*ESTRATTO DELLA FONTE*
* * * * *
La scelta della basilica di San Pietro per la
Stazione s’ispira allo stesso concetto del giorno di Natale. A Roma, le grandi
solennità, salvo quelle del battesimo pasquale, troppo prolungate, si celebrano
presso il Pastor Ecclesiæ, la cui la basilica è l’ovile del gregge
romano. Fino al XIII sec., gli Ordines Romani prescrivevano che, dopo la
messa, il papa, cinto della tiara, ritornasse a cavallo al Laterano (Cfr. Ordo Romanus XI, § 27, in PL 78, col. 1036A).
Più tardi, però, i Pontefici preferirono
rimanere al Vaticano sino ai Secondi Vespri, ai quali assistevano con il
piviale scarlatto e la mitria dorata (Cfr. Ordo
Romanus XII, cap. IV. Quod dominus papa ire
debeat in Epiphania ad Sactum Petrum, § 9, ivi, 1068A; Ordo Romanus XIV, cap. LXXVII. In Epiphania, ivi, col. 1195B). L’uso che voleva che
il papa stesso celebrasse oggi la messa stazionale, ci è attestata sino alla
fine del XIV sec. nell’Ordo del
vescovo Pietro Amelio di Senigallia, che fa un’eccezione soltanto per il caso
in cui un’infermità del Pontefice, o il rigore del freddo, glielo impedivano («Hanc etiam Missam antistites Urbis celebrare consueverunt, et de
communi cursu semper faciunt, nisi infirmitate aut nimio frigore detenti»: Ordo Romanus XV, cap. XVIII. De Epiphania Domini rubrica, ivi, 1282A).
* * * * *
*DATI FORNITI*
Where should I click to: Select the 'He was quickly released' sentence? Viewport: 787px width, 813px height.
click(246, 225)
* * * * *
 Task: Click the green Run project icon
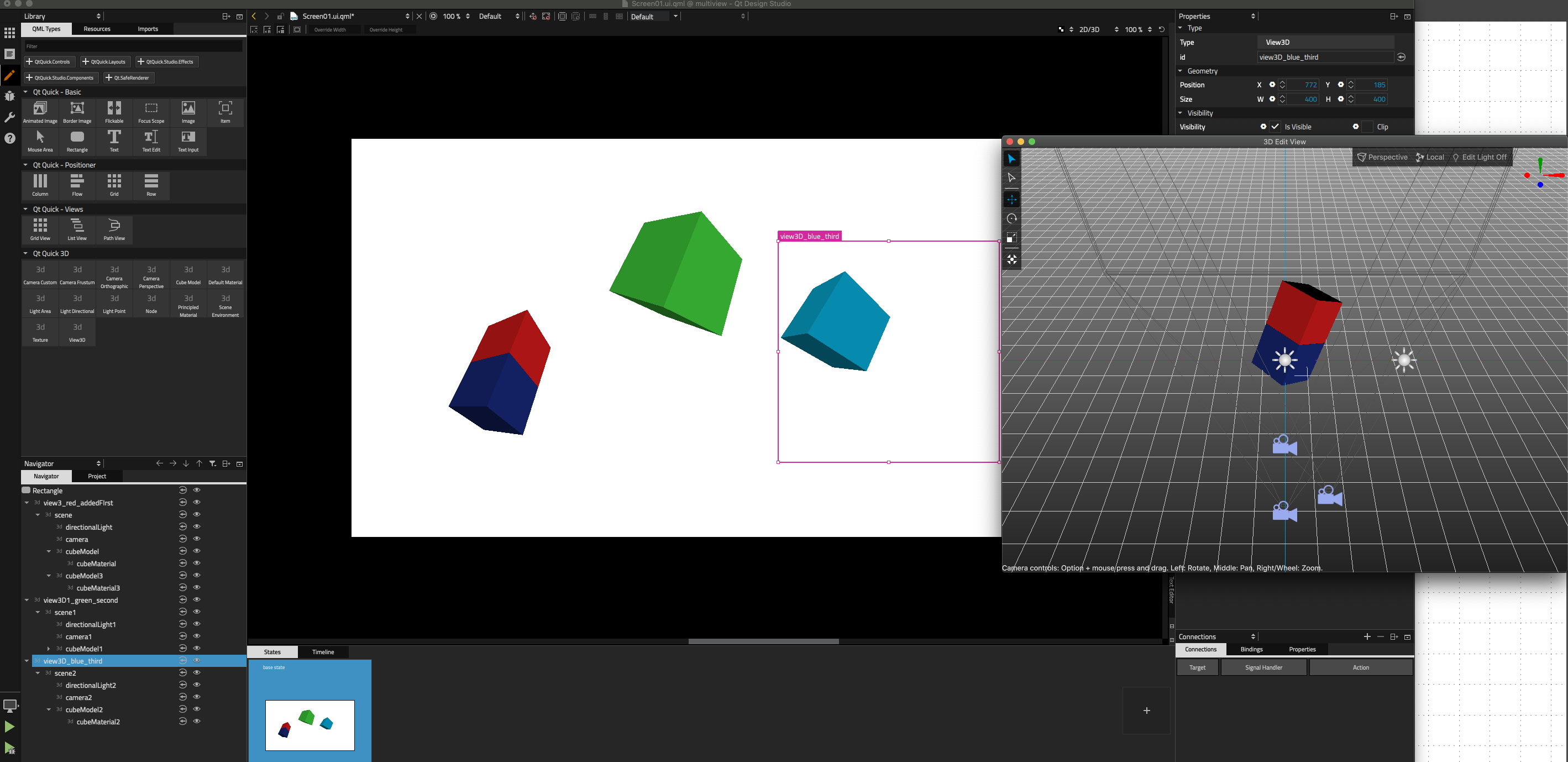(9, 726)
* * * * *
*RICHIESTA A*
Rispondi a queste domande sul brano sulla Stazione in San Pietro, una per riga:
(i) Fino a quale secolo gli Ordines Romani prescrivevano che il papa, dopo la messa, tornasse a cavallo al Laterano?
(ii) Con quali paramenti i Pontefici assistevano ai Secondi Vespri?
(iii) Quali due impedimenti, secondo l'Ordo del vescovo Pietro Amelio di Senigallia, potevano trattenere il Pontefice dal celebrare la messa stazionale?
*RICHIESTA B*
Riprendi il brano sulla Stazione in San Pietro e proseguilo a partire dall'ultima frase riportata.
I dati provengono da una fonte diversa.

*ESITO DELL'ESERCIZIO A*
(i) Fino al XIII secolo.
(ii) Con il piviale scarlatto e la mitria dorata.
(iii) Un'infermità del Pontefice o il rigore del freddo.

*ESITO DELL'ESERCIZIO B*
Essendo l’Epifania l’ultima
festa del Temporale prima del ciclo pasquale, il Pontificale Romano (Pars III. De publicatione festorum mobilium in Epiphania Domini) fa pubblicare solennemente, in questo giorno di festa, nelle chiese
cattedtali, la data di Pasqua e delle principali feste mobili dell’anno. Questa
pubblicazione, secondo gli usi locali, può ugualmente farsi nelle chiese
principali e nelle chiese parrocchiali.
Questa
tradizione risale ai primi tempi della Chiesa. Il Patriarca d’Alessandria, in
cui si trovavano i più abili astronomi della cristianità, aveva il compito d’inviare
la data della solennità pasquale agli altri Patriarchi orientali ed al Sovrano
Pontefice, il quale ne informava i metropoliti d’Occidente. L’uso ci è
attestato almeno da san Dionisio d’Alessandria, detto il Grande, il quale nel
III sec., scriveva, con cadenza annuale, lettere in cui annunciava la data
della Pasqua (Cfr.
Eusebio di Cesarea, Ecclesiasticæ
Historiæ, lib. VII, cap. 20, in PG 20, col. 681B-682B, ora Id., Storia ecclesiastica, trad.
it. e note di Franzo Migliore e Giovanni Lo Castro (a cura di), Storia ecclesiastica di Eusebio di Cesarea,
Libri VI-X, vol. II, Roma 20052,
p. 110).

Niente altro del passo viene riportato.